— To do —
Among the entries below, retype exactly the lines starting with the one with "[Menu] (13, 16)" and going on through the one with "[CD6] (225, 667)", but not the pictures.

— Dataset extract —
==*==
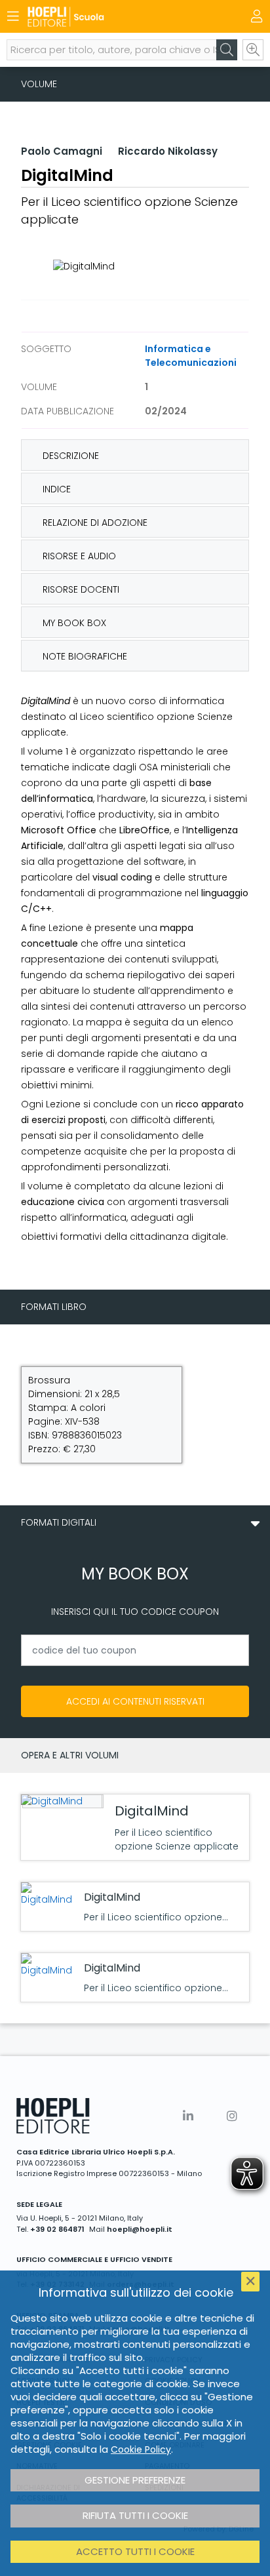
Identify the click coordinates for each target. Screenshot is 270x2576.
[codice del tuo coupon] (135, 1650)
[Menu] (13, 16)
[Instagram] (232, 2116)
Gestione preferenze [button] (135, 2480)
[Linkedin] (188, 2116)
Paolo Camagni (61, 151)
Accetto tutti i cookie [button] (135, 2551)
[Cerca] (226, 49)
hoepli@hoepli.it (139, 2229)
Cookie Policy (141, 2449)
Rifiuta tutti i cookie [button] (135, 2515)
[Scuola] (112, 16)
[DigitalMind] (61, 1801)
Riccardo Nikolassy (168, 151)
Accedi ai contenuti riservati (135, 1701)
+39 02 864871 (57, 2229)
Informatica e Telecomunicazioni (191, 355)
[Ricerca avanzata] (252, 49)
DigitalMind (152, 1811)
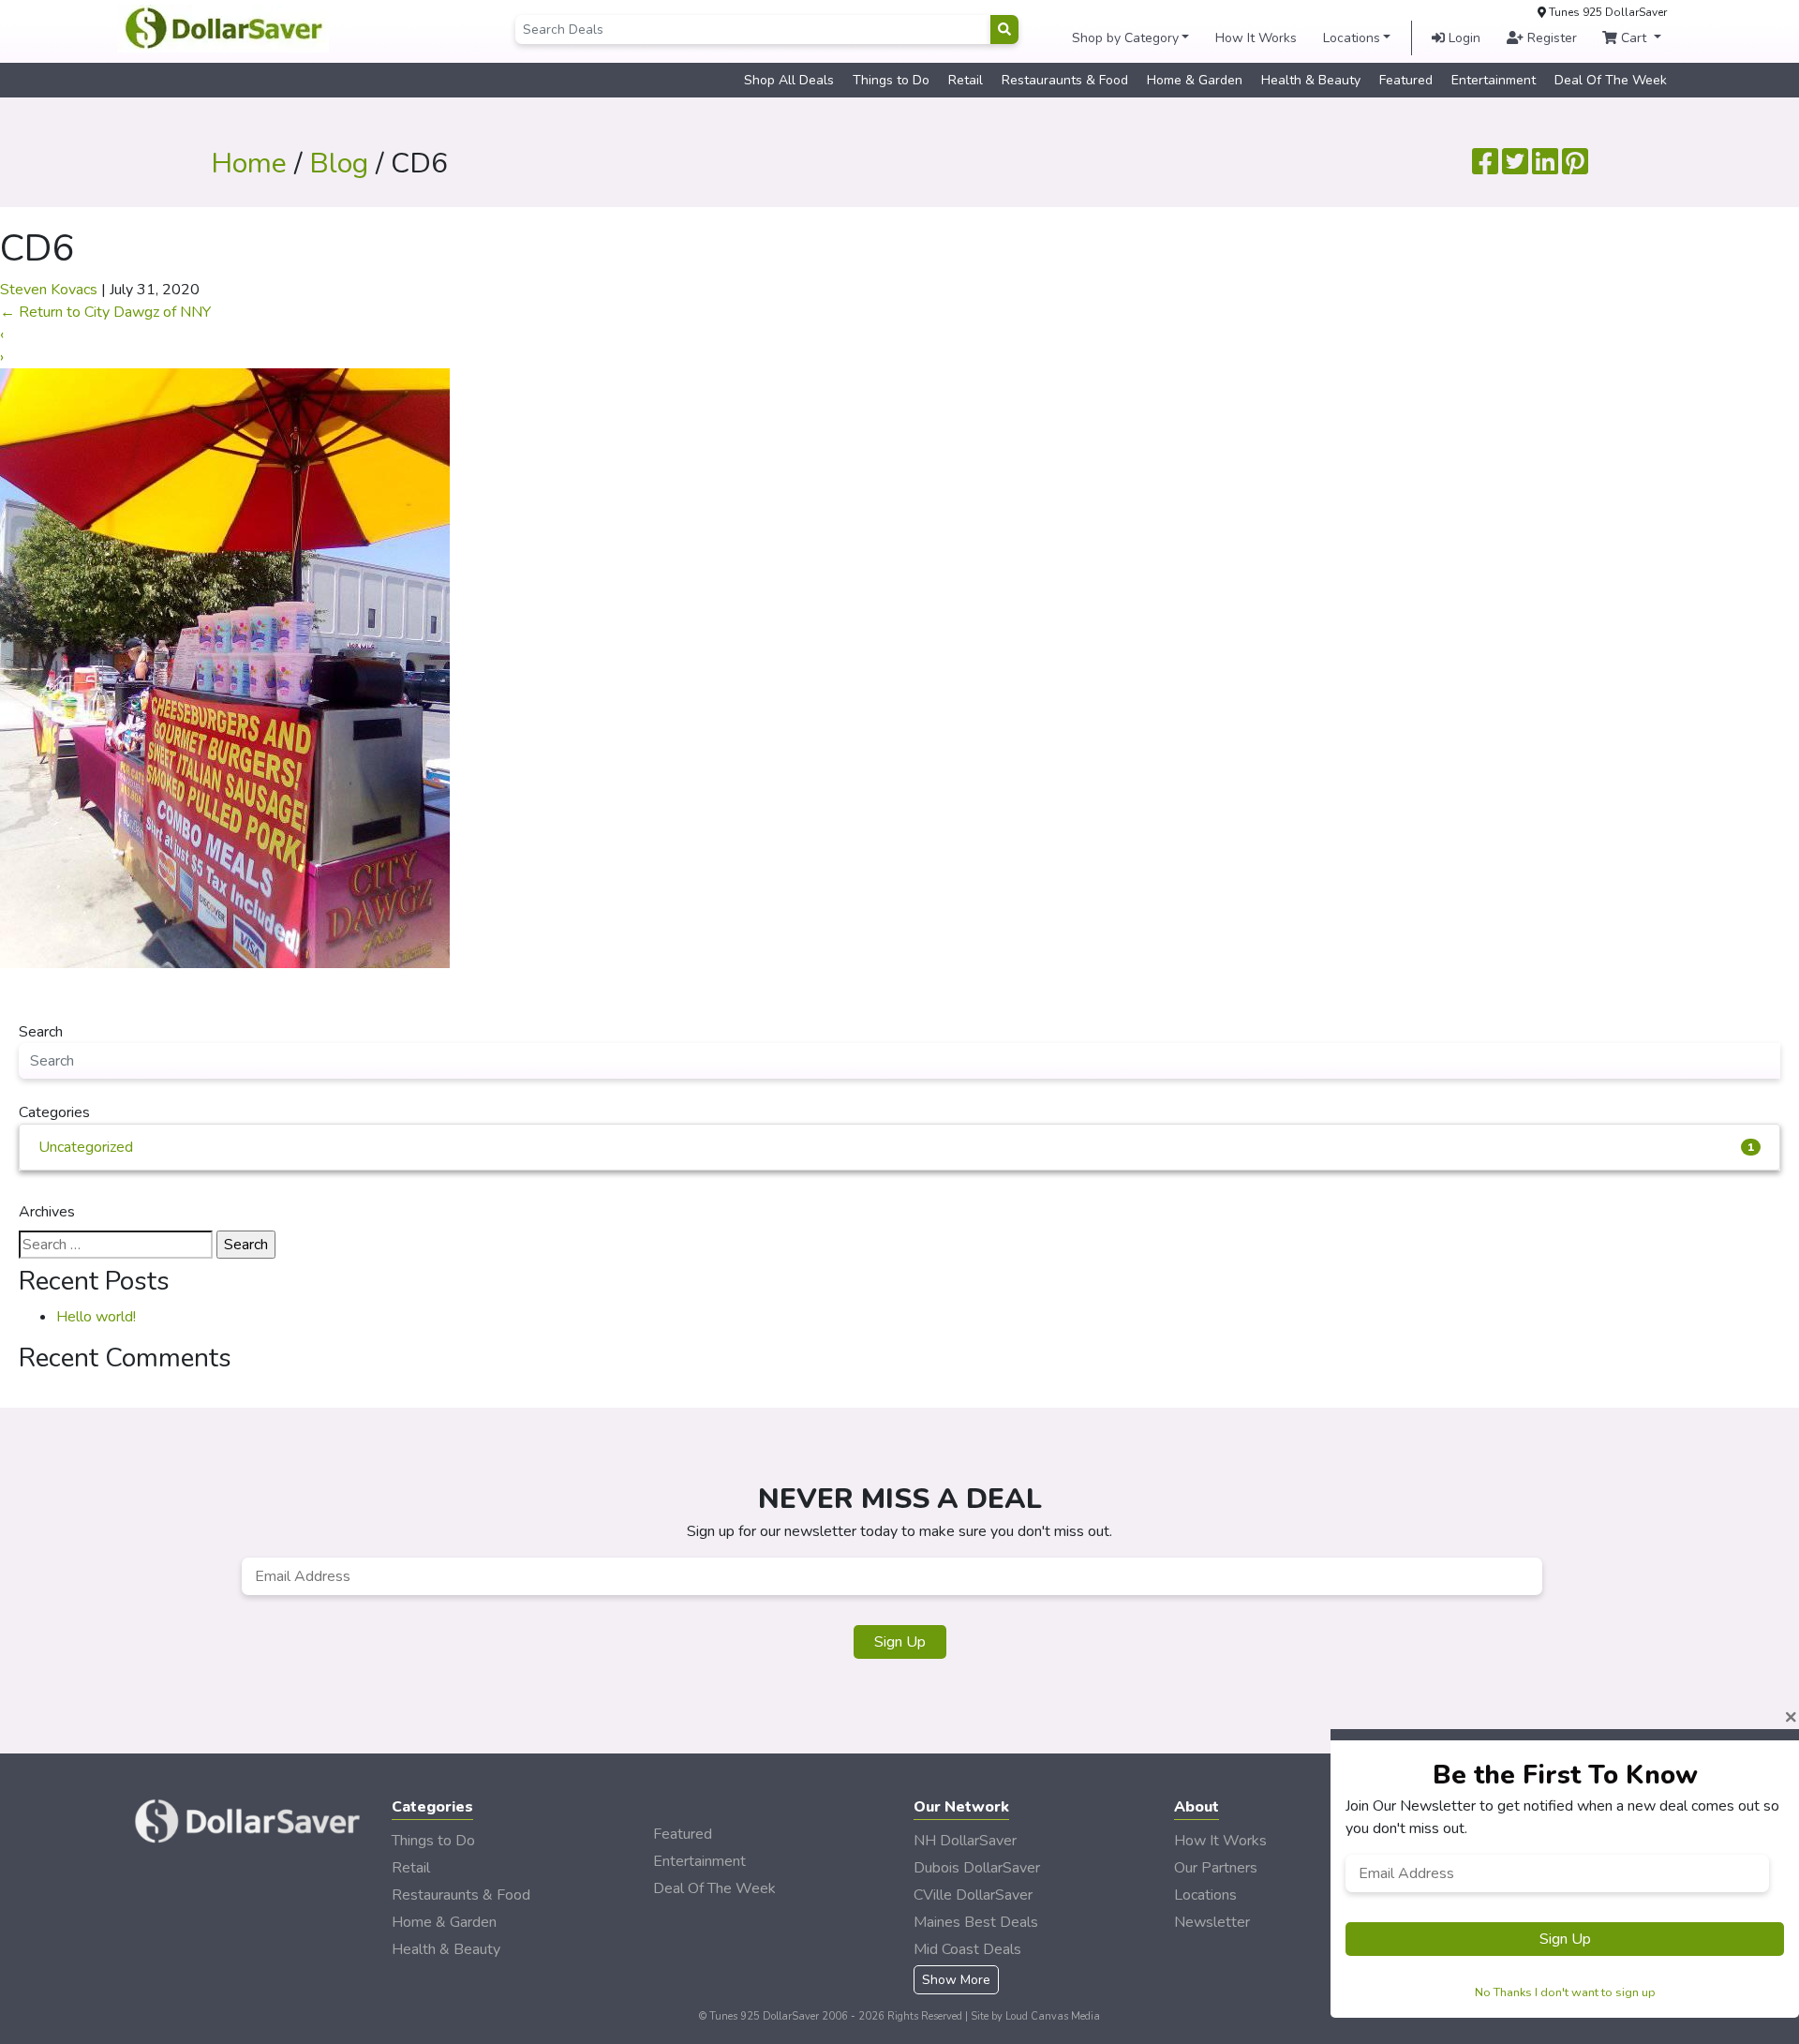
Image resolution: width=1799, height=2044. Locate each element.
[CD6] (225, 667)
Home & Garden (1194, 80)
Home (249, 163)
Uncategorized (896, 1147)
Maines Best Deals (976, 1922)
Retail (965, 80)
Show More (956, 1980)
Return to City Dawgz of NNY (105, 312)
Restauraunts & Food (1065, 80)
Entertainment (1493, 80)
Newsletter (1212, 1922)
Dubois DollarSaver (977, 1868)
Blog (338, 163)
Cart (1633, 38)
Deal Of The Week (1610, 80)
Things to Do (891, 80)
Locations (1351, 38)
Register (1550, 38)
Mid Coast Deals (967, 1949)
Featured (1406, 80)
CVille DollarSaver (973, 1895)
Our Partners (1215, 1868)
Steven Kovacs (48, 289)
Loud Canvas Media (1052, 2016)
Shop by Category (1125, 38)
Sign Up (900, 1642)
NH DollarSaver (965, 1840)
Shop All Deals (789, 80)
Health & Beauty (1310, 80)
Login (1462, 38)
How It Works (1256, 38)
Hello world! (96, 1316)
==*==
— Solved problem —
[Menu] (13, 16)
[Instagram] (232, 2116)
Gestione preferenze [button] (135, 2480)
[Linkedin] (188, 2116)
Paolo Camagni (61, 151)
Accetto tutti i cookie [button] (135, 2551)
[Cerca] (226, 49)
hoepli@hoepli.it (139, 2229)
Cookie Policy (141, 2449)
Rifiuta tutti i cookie [button] (135, 2515)
[Scuola] (112, 16)
[DigitalMind] (61, 1801)
Riccardo Nikolassy (168, 151)
Accedi ai contenuti riservati (135, 1701)
+39 02 864871 (57, 2229)
Informatica e Telecomunicazioni (191, 355)
[Ricerca avanzata] (252, 49)
DigitalMind (152, 1811)
Image resolution: width=1799, height=2044. Locate each element.
[CD6] (225, 667)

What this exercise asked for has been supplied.